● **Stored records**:
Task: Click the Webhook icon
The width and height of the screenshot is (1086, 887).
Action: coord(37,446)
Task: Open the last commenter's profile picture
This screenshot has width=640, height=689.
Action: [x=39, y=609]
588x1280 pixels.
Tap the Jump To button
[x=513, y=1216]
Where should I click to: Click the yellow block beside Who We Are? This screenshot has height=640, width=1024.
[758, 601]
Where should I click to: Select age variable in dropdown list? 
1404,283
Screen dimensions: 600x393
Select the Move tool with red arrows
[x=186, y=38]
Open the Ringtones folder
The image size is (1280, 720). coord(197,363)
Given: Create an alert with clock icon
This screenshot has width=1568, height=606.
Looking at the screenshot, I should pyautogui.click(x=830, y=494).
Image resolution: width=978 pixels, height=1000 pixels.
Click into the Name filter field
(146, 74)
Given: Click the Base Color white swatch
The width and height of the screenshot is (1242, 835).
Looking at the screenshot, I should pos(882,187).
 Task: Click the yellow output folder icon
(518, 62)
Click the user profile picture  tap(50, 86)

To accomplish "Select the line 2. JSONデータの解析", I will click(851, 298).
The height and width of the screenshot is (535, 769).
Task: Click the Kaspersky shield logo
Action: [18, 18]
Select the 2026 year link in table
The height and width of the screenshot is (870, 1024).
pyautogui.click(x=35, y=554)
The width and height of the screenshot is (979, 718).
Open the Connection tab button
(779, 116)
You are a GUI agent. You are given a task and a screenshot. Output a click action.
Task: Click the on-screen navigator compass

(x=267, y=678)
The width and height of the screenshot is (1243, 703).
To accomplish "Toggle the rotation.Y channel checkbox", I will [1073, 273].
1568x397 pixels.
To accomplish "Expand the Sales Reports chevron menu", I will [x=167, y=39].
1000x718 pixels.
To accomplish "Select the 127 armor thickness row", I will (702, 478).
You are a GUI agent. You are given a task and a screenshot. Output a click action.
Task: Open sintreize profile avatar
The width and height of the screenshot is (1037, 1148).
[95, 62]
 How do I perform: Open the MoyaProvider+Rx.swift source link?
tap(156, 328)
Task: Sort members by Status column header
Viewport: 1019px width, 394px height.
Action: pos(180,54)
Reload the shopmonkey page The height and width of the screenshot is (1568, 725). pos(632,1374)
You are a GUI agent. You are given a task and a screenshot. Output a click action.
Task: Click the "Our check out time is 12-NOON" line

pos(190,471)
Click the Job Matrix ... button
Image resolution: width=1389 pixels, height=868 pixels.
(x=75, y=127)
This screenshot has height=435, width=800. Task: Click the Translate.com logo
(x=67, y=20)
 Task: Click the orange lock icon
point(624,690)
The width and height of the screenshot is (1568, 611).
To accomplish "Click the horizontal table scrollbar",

● **WORK TASK**:
Search the entries for the word "profile", then gather every line that has it.

● **TASK OUTPUT**:
Task: Open the last commenter's profile picture
Click the user profile picture  tap(50, 86)
Task: Open sintreize profile avatar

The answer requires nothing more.